Dans les profondeurs du sous-sol, à près de trois kilomètres de la surface, des bactéries mènent une existence paisible, complètement déconnectées du reste de la biosphère. Elles n'ont pas de soleil… mais elles ont de l'uranium.

au sommaire


Lisa Pratt et son équipe de géologues de l'université d'Indiana ont un jour eu l'idée de descendre au plus profond d'une mine d'or près de Johannesburg, en Afrique du Sud, pour étudier des roches jamais contaminées par l'homme ni par aucun organisme de la surface. Dans la chaleur et les émanations nauséabondes, les scientifiques ont prélevé l'eau qui sort lentement des fissures de la roche vieille de 2,7 milliards d'années.

Durant les 54 jours de prélèvements, l'équipe a déterminé l'âge de l'eau (le temps depuis lequel elle avait dû quitter la surface) et analysé sa composition chimique. Première surprise : les hydrocarbures et la proportion d'hydrogène correspondaient mal au résultat d'une activité biologique mais indiquait plutôt l'action de la radioactivité naturelle de la roche, farcie d'uranium. Sous son action, les molécules d'eau se cassent, produisant de l'oxygène et de l'hydrogène.

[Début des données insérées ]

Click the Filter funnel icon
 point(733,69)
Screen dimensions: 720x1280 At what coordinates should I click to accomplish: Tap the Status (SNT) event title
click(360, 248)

Les analyses ont aussi mis en évidence de l'ADN, signant la présence de nombreuses variétés de bactéries. Mais une espèce dominait largement, inconnue mais que les chercheurs ont pu rattacher à la division des firmicutes, un vaste groupe qui compte d'innombrables organismes que nous rencontrons souvent, du streptocoque aux lactobacilles embauchés pour la fabrication du vin, de la bière, du fromage, des yaourts et de la choucroute.

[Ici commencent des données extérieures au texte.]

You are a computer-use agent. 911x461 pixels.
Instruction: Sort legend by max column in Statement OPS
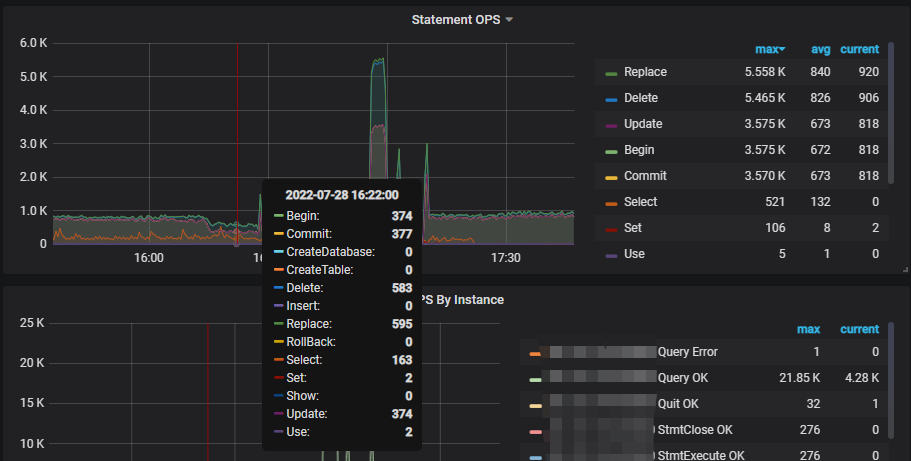coord(768,49)
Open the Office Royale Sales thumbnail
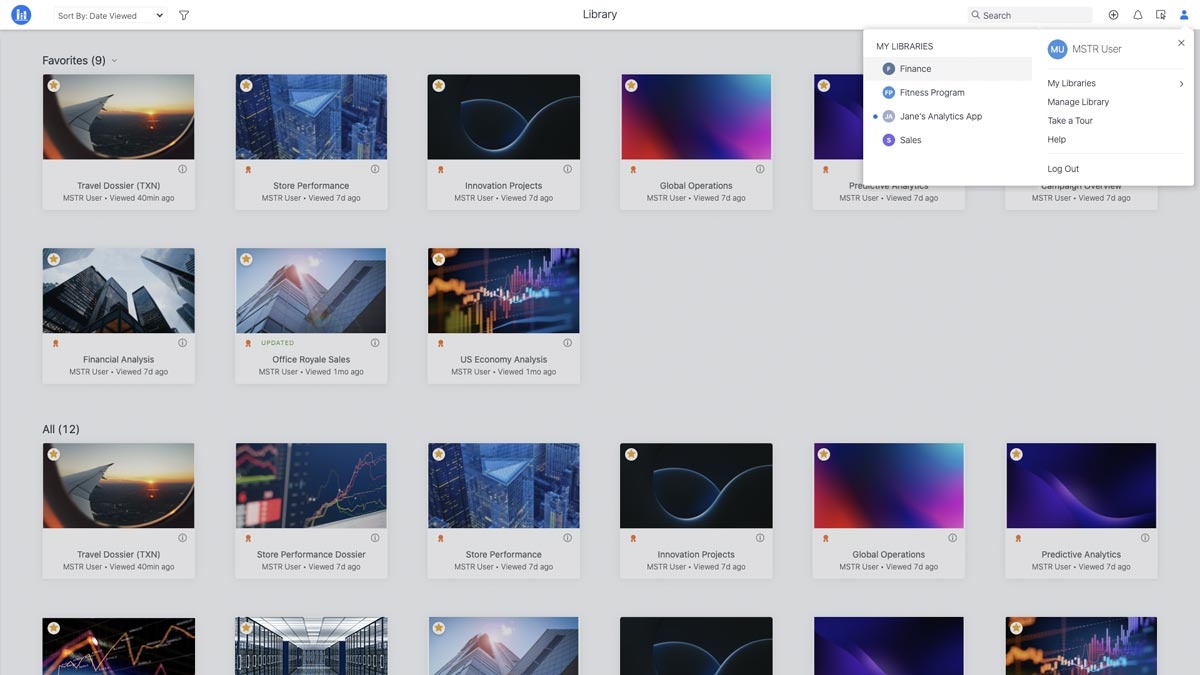 (x=311, y=289)
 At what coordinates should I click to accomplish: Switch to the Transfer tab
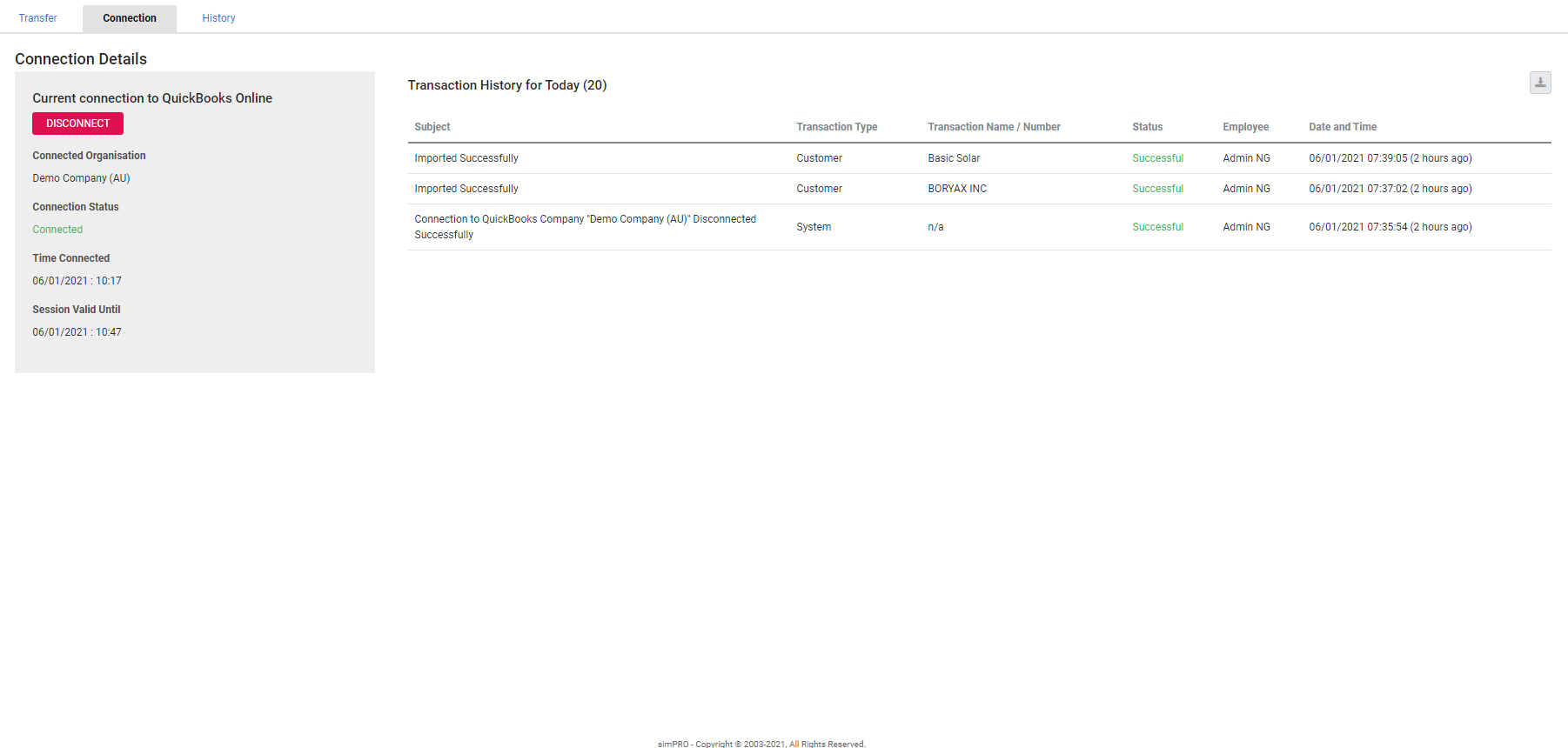tap(38, 18)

Lisa Pratt s'est fait une spécialité de l'exploration des mines profondes. On la voit ici (à droite) en pleine récolte d'échantillons, à 1,1 kilomètre de profondeur sous l'arctique canadien. Crédit : Lisa Pratt

Lisa Pratt s'est fait une spécialité de l'exploration des mines profondes. On la voit ici (à droite) en pleine récolte d'échantillons, à 1,1 kilomètre de profondeur sous l'arctique canadien. Crédit : Lisa Pratt

Manifestement, ces bactéries se nourrissent de sulfates et d'hydrogène, la réaction entre ces deux molécules fournissant en effet de l'énergie. Plus près de nous, en surface, de nombreuses bactéries, dites sulfato-réductrices, procèdent de même. Mais ici, l'hydrogène et les sulfates sont produites par l'irradiation des roches et de l'eau par la radioactivité ambiante. Les autres bactéries du milieu, elles, se nourrisent des restes organiques des premières. Voilà donc un écosystème très particulier où la radioactivité, loin d'être un danger, est une source d'énergie indirecte !

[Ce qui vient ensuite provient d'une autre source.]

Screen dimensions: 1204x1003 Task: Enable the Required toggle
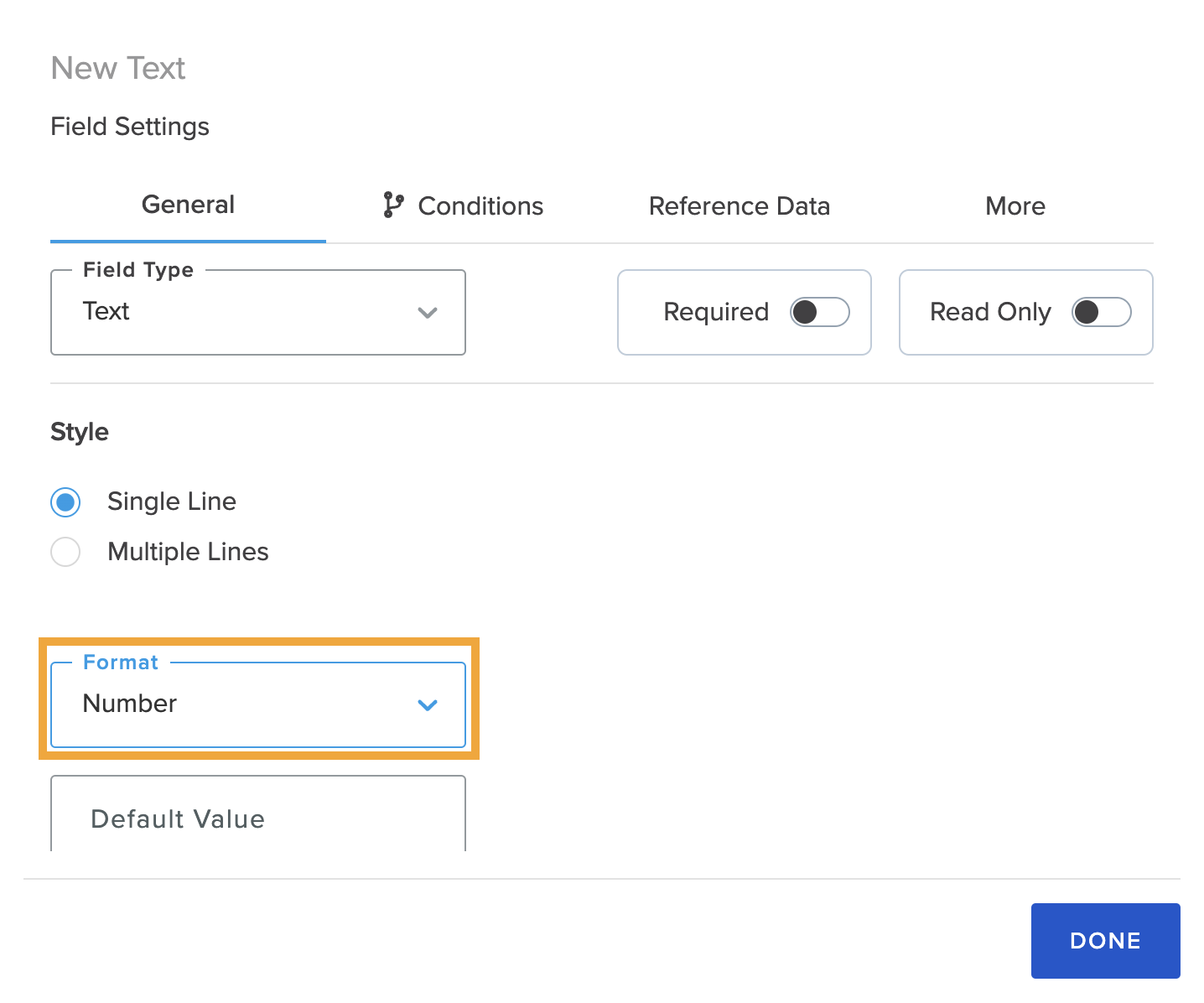click(x=819, y=312)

Comme toujours face à des populations bactériennes isolées du reste du monde vivant, deux hypothèses sont admissibles : ces écosystèmes sont des poches de résistance de populations en train de disparaître ou bien ils sont stables dans le temps.

Plus tout à fait dans notre monde

Ces firmicutes-là, les chercheurs en sont sûrs, n'ont pas vu la lumière du jour depuis très longtemps, entre 3 et 25 millions d'années, ce qui semble bien indiquer que l'écosystème fonctionne parfaitement, même s'il est complètement déconnecté du reste du monde.

Du fond de la Terre, Lisa Pratt se projette dans l'espace. Car elle est aussi directrice d'un centre de recherche sur l'astrobiologie, fondé par la Nasa, l'IPTAI (Indiana Princeton Tennessee Astrobiology). Si des organismes vivent dans de telles conditions, pourquoi ne pas imaginer qu'ils pourraient en exister de semblables sur d'autres planètes, par exemple dans le sous-sol de Mars, qui présente des caractéristiques similaires ? La scientifique s'est lancée dans un projet qui l'a conduite à explorer d'autres milieux souterrains, en Afrique du Sud et dans l'Arctique canadien.